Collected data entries
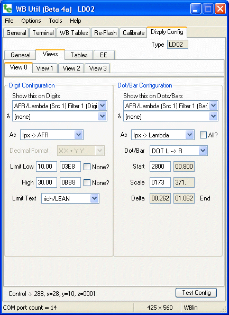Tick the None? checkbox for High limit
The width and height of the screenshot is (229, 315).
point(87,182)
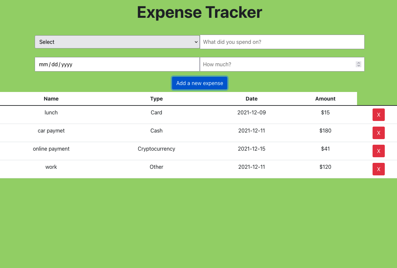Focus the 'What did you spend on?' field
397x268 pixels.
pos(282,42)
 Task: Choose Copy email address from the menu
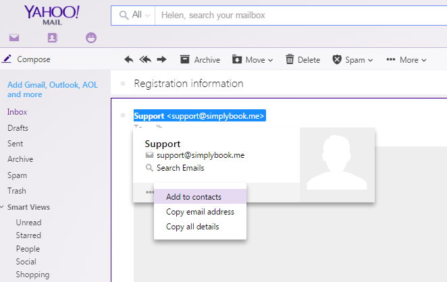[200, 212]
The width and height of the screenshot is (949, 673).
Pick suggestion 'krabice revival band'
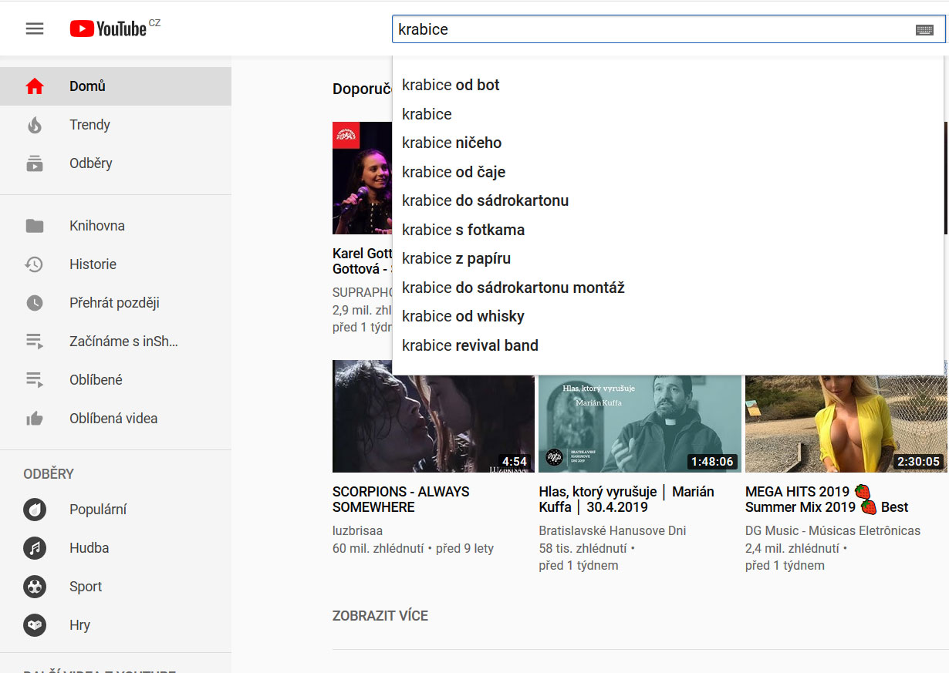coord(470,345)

→ Your objective
Your reply must hold only the lines from the line containing "Task: Choose Copy" through the end of the records above, written out exactly, both ends included, with no pictures, please.

→ Answer area
 Task: Choose Copy email address from the menu
[200, 212]
The width and height of the screenshot is (949, 673).
Pick suggestion 'krabice revival band'
coord(470,345)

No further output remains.